→ 用意された資料
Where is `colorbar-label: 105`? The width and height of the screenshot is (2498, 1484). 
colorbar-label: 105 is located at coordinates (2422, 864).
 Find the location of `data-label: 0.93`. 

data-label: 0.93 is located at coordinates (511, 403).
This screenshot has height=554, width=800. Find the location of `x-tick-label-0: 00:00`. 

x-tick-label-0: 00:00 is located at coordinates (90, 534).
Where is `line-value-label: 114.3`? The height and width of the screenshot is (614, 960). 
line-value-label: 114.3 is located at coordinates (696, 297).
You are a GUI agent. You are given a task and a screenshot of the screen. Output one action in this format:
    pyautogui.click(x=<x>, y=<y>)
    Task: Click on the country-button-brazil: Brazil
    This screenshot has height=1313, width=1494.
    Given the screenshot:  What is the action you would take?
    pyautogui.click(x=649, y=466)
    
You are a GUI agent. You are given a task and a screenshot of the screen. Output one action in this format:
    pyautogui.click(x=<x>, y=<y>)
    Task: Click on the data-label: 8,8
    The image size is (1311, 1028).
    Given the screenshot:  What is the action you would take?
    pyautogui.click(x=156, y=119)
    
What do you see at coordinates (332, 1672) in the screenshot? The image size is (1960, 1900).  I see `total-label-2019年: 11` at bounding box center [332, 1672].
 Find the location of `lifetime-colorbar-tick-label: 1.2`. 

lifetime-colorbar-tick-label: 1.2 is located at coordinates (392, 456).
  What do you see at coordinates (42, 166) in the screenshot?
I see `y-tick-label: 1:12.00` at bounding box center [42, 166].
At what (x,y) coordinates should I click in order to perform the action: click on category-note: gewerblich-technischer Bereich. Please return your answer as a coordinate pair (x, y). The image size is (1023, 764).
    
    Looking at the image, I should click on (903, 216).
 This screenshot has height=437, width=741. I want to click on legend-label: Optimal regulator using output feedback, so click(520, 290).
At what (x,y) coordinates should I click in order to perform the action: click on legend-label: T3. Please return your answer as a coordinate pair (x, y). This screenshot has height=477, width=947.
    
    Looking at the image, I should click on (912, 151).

→ 作業の指示
一覧の最初の行から「center [42, 166].」を含む行までを、その行も含めて、空行を抜いた番号付きリストに書き直してください。

→ この問題の答え
1. Where is `colorbar-label: 105`? The width and height of the screenshot is (2498, 1484). 
2. colorbar-label: 105 is located at coordinates (2422, 864).
3.  Find the location of `data-label: 0.93`. 
4. data-label: 0.93 is located at coordinates (511, 403).
5. This screenshot has height=554, width=800. Find the location of `x-tick-label-0: 00:00`. 
6. x-tick-label-0: 00:00 is located at coordinates (90, 534).
7. Where is `line-value-label: 114.3`? The height and width of the screenshot is (614, 960). 
8. line-value-label: 114.3 is located at coordinates (696, 297).
9. You are a GUI agent. You are given a task and a screenshot of the screen. Output one action in this format:
10.     pyautogui.click(x=<x>, y=<y>)
11.     Task: Click on the country-button-brazil: Brazil
12.     This screenshot has height=1313, width=1494.
13.     Given the screenshot:  What is the action you would take?
14.     pyautogui.click(x=649, y=466)
15. You are a GUI agent. You are given a task and a screenshot of the screen. Output one action in this format:
16.     pyautogui.click(x=<x>, y=<y>)
17.     Task: Click on the data-label: 8,8
18.     The image size is (1311, 1028).
19.     Given the screenshot:  What is the action you would take?
20.     pyautogui.click(x=156, y=119)
21. What do you see at coordinates (332, 1672) in the screenshot? The image size is (1960, 1900).  I see `total-label-2019年: 11` at bounding box center [332, 1672].
22.  Find the location of `lifetime-colorbar-tick-label: 1.2`. 
23. lifetime-colorbar-tick-label: 1.2 is located at coordinates (392, 456).
24.   What do you see at coordinates (42, 166) in the screenshot?
25. I see `y-tick-label: 1:12.00` at bounding box center [42, 166].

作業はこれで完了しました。